I think that's a fair point you've made, at least in the context of web development. However there is a bit more to the picture. Without any disrespect towards the many excellent, highly skilled and deeply professional WDs out there, a company can be successful recruiting these for themselves because there are an awful lot to choose from.
Dominic Connor specialises in placing very, very highly paid quants with City firms. These are people with Maths and Physics PhDs, hardcore C++ expertise and expectations of salaries well into six figures. There are not that many of these people around at all and the services of a well-connected headhunter can make a hiring manager's job an awful lot easier.

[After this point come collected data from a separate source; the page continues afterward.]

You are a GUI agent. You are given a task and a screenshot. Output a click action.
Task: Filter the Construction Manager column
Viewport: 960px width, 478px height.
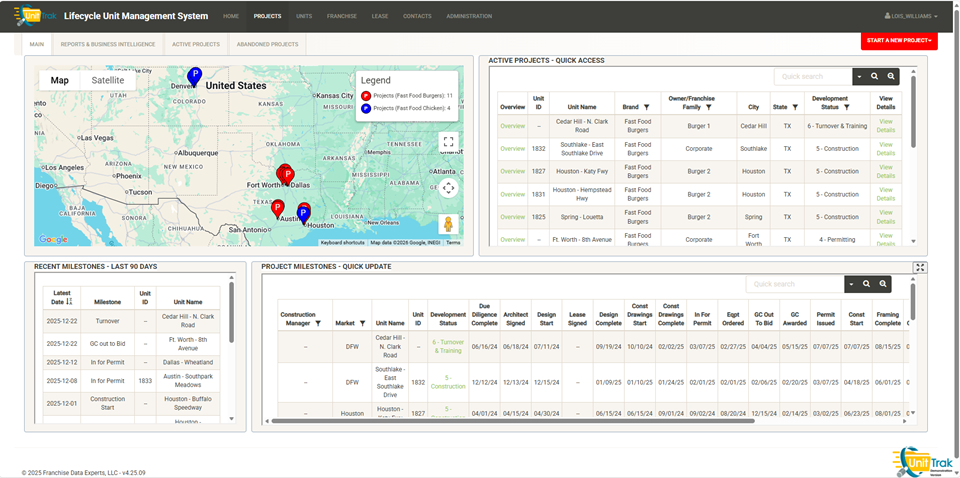(x=317, y=323)
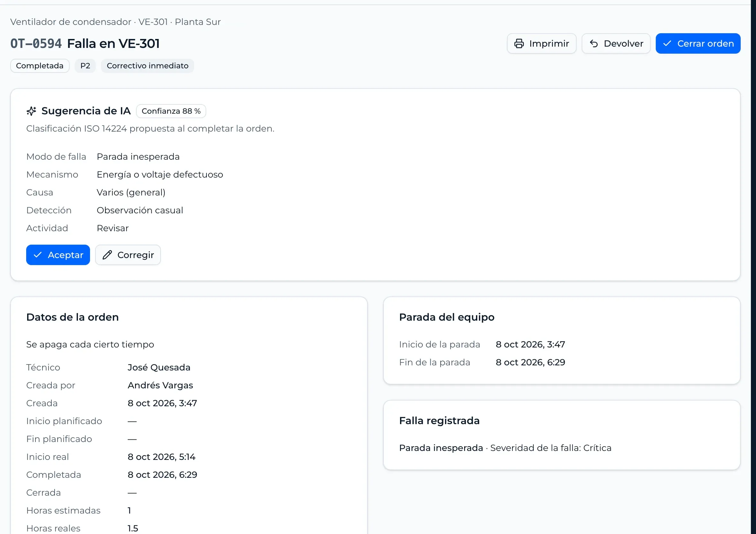Click the Confianza 88 % badge
This screenshot has width=756, height=534.
pos(171,111)

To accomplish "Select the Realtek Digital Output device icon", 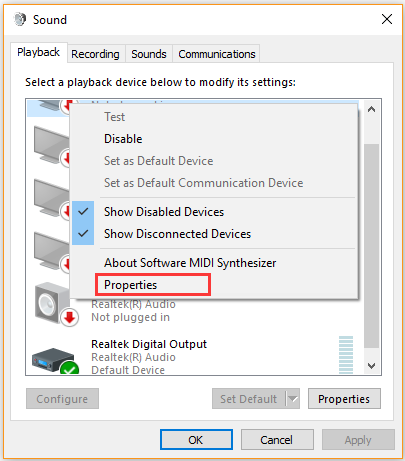I will click(53, 361).
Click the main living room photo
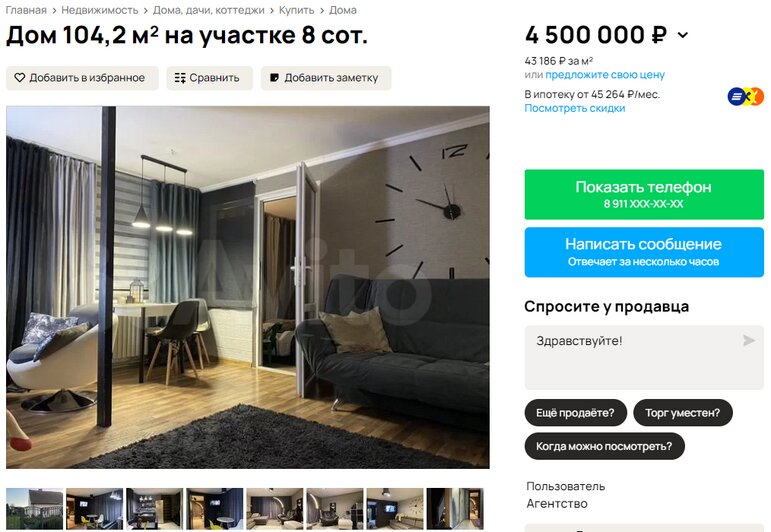Screen dimensions: 771x532 click(248, 287)
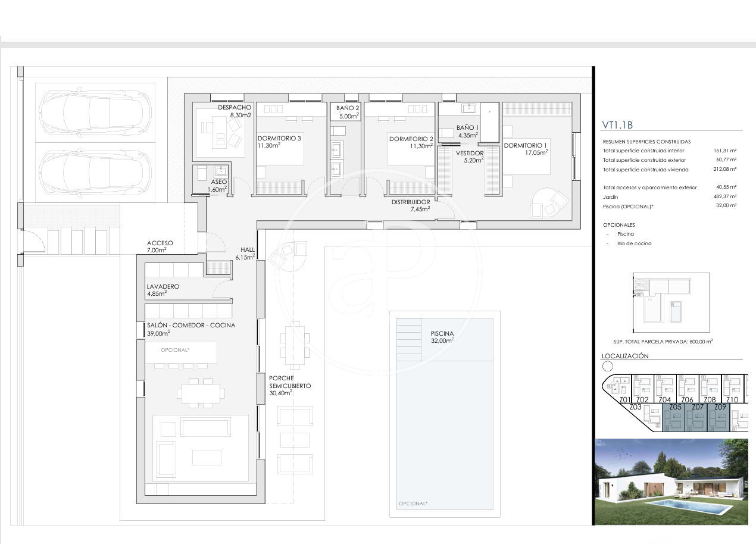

He is right to hold candidates like this to a very high standard. He is also right to expect people wanting to break into this area to be consummately professional in every aspect of their working lives. Shoddy spelling on a CV is indicative of laziness and a slapdash attitude; that is not something to which you'd want to entrust millions of pounds. His candidates demand a lot and he is absolutely right to expect as much in return.

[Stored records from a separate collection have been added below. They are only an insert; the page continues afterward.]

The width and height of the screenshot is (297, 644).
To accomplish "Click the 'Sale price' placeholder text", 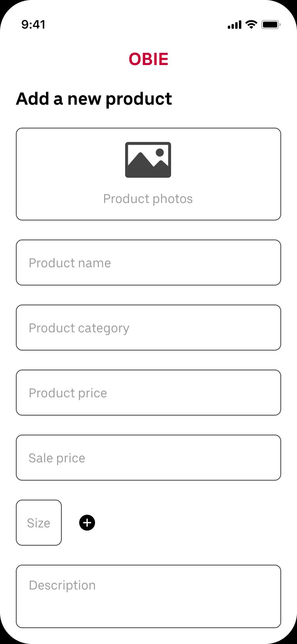I will click(57, 458).
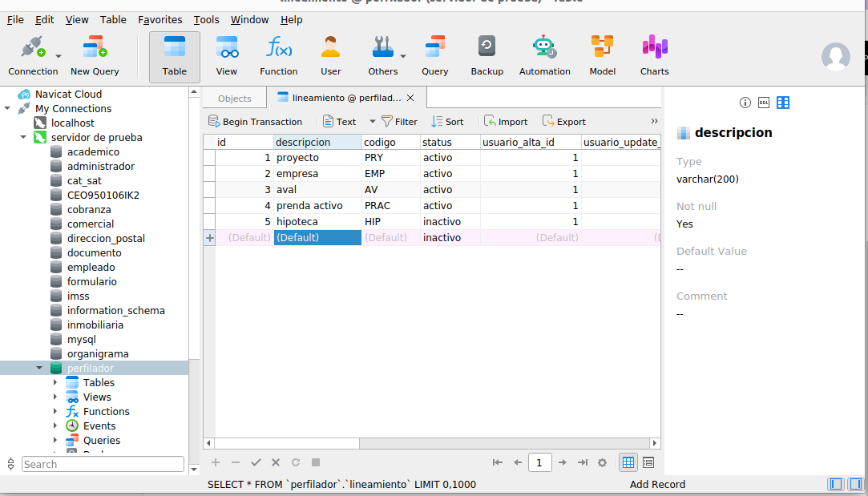Open the Favorites menu

[x=159, y=19]
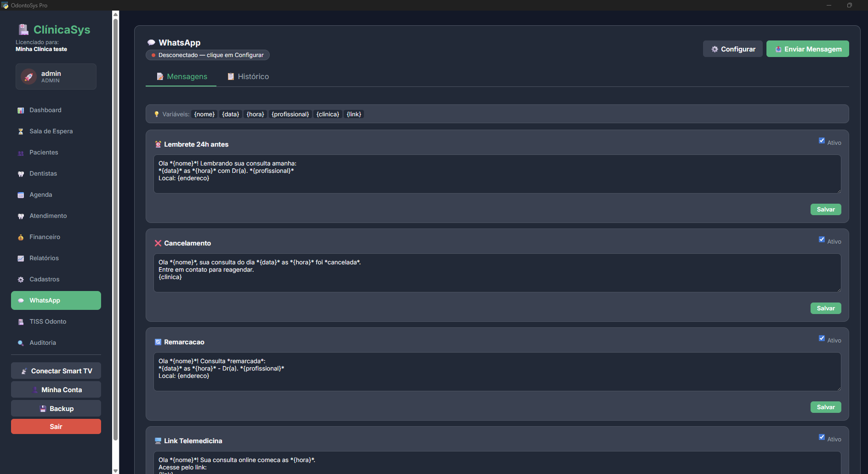Click the Agenda calendar icon

tap(21, 195)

The rest of this isn't aimed so much at your comment as at the legions of chippy coders here who seem to think that they're being hired for their "technical skills" and that nothing else they do matters.

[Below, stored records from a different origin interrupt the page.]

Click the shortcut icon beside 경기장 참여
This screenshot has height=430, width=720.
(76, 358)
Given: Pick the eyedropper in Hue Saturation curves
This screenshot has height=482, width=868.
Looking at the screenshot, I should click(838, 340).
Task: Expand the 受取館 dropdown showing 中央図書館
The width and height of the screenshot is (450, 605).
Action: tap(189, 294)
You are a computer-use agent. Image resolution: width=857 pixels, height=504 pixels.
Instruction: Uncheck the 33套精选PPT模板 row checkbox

Communication with other people - with business managers, with traders, with others on the team - is vitally important. No techie works in a bubble and, like it or not, their coding skills won't save their jobs if they express yourself like a four year old.
The number of absolute rock-star coders, worldwide, whose skills are so intergalactic that they can get away with not washing and refusing to speak to colleagues is probably in the single digits. Unfortunately this attitude - I'm paid to write code, not docs; I'm too important to speak to Sales; the team revolves around ME - is all to prevalent among the millions of other developers whose skills, no matter how good, will never be enough to back up that kind of arrogance. Dominic's article is a welcome slap in the face to these kinds of people who, judging by the tone of many posts on here, still don't get it. Coincidentally, they won't get the high-paying jobs either.